Marocain ou étranger ?
A plusieurs occasions, la direction de la RAM a justifié son choix de recruter des pilotes étrangers pour des raisons de compétitivité. Un argument que les pilotes balayent d’un revers de la main en révélant le contrat-type des pilotes expatriés. Avec un salaire de base mensuel de 8000 euros et une indemnité de logement, ils seraient payés 17% de plus que leurs homologues marocains et bénéficient d’une durée de repos plus longue. “La RAM ne gagne qu’en flexibilité puisqu’elle peut se débarrasser quand elle veut de ces pilotes étrangers”, nous explique le capitaine El Ibrahimi. Durant les rounds de négociations de juillet, la direction de la RAM a bien tenté de s’absoudre de ses “péchés”. En vain. En parallèle, les différentes sanctions (interdiction des billets à prix réduits dont bénéficient les familles du personnel, interdiction des permutations de vols, etc.) ont mis de l’huile sur le feu.
Les rounds de dialogue social entre pilotes et direction ont repris durant la dernière semaine du mois d’août, après une campagne de sensibilisation menée par les pilotes auprès des partis politiques, surtout le PAM et le PJD. “Le secrétaire général du PAM a eu des contacts avec le ministère de tutelle (qui est resté dans sa position de neutralité), mais aussi avec la direction de la RAM qui s’est montrée ouverte au dialogue”, nous rapporte cette source au PAM. C’est ainsi que deux réunions ont été tenues en présence du PDG, Driss Benhima, entre les 24 et 25 août. “Le ton de la direction a alors bizarrement changé. Elle a montré des signes d’ouverture, acceptant nos deux principales revendications : le gel des recrutements de pilotes étrangers et la reprise des transferts de copilotes de la RAM à Atlas Blue”, nous souffle le capitaine El Ibrahimi. Seulement, à la veille de la réunion “ultime et cruciale”, de nouvelles mesures sanctionnant les grévistes s’abattent sur les pilotes, minant ainsi le processus de dialogue.

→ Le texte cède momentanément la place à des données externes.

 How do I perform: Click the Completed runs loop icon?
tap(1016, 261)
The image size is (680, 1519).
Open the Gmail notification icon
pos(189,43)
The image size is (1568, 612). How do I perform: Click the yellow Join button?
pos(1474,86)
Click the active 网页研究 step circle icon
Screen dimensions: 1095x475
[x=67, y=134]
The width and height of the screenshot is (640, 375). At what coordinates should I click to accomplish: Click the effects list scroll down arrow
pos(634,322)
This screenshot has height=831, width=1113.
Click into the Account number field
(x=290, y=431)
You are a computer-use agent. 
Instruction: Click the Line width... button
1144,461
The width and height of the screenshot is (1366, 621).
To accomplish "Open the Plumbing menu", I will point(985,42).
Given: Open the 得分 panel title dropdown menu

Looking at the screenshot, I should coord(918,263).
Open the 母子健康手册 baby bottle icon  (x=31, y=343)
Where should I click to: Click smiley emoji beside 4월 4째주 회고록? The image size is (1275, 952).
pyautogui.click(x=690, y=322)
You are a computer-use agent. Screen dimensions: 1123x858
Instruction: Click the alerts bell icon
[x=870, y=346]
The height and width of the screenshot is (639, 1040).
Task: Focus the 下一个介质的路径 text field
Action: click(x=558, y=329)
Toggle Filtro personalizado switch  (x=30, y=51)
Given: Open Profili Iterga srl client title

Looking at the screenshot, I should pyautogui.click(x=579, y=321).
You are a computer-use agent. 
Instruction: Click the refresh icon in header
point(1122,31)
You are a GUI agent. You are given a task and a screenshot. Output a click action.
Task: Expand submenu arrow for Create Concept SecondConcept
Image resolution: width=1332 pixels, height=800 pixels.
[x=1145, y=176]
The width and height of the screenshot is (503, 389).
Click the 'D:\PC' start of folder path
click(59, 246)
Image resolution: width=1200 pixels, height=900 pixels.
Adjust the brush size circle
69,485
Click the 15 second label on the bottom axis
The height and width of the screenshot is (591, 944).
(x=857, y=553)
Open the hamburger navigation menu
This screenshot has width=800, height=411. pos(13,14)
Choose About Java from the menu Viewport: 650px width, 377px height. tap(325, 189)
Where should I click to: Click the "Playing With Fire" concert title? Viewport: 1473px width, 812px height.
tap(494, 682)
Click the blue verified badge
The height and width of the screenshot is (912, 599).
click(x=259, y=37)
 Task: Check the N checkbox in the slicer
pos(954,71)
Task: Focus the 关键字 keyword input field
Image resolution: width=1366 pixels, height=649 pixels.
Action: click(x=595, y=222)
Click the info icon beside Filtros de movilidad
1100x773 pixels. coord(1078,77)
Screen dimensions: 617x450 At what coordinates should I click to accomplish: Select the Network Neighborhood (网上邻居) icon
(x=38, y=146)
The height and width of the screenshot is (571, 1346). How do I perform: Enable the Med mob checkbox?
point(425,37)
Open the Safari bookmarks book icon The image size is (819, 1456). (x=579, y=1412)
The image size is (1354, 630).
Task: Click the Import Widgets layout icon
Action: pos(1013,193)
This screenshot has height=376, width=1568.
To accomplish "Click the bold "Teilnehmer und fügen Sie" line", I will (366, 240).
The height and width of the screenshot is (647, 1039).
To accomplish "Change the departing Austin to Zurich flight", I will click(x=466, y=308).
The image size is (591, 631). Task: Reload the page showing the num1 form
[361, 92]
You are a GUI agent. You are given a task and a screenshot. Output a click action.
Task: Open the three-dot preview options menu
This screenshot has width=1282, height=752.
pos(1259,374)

Formation. La pénurie des pilotes
La flotte s’élargit, de nouvelles lignes se créent, des compagnies internationales envahissent le ciel marocain et, visiblement, le groupe RAM bat de l’aile, dépassé par les événements. En cause, la rareté des pilotes, d’où, d’ailleurs, la politique de recrutement de personnel étranger. Mais si on en est arrivé là, c’est d’abord à cause de la politique de formation. Tout commence en 1998 quand l’Ecole nationale des pilotes de ligne (qui a formé plus de 350 pilotes depuis sa création en 1970) ferme ses portes. En 2003, elle rouvre ses classes pour les élèves qui ont les moyens de payer des frais de scolarité effarants. La formule ne fonctionne pas : seule une poignée de nouveaux pilotes finissent leur cursus. Fin 2006, Driss Benhima reprend le manche et l’école est à nouveau gratuite. Mais les futurs pilotes s’engagent à travailler pendant dix ans pour Atlas Blue avec un salaire 17% inférieur à celui de leurs aînés. Depuis, la direction de la compagnie forme près de 50 pilotes par an. Nuance, toutefois : la formation se limite au seul volet théorique.
“ La promotion ayant fini son cursus théorique est en chômage technique depuis novembre dernier”, nous confie-t-on à l’AMPL. Et pour cause, sur les 7 appareils livrés à l’ENPL, cinq sont cloués au sol à cause d’un défaut de motorisation.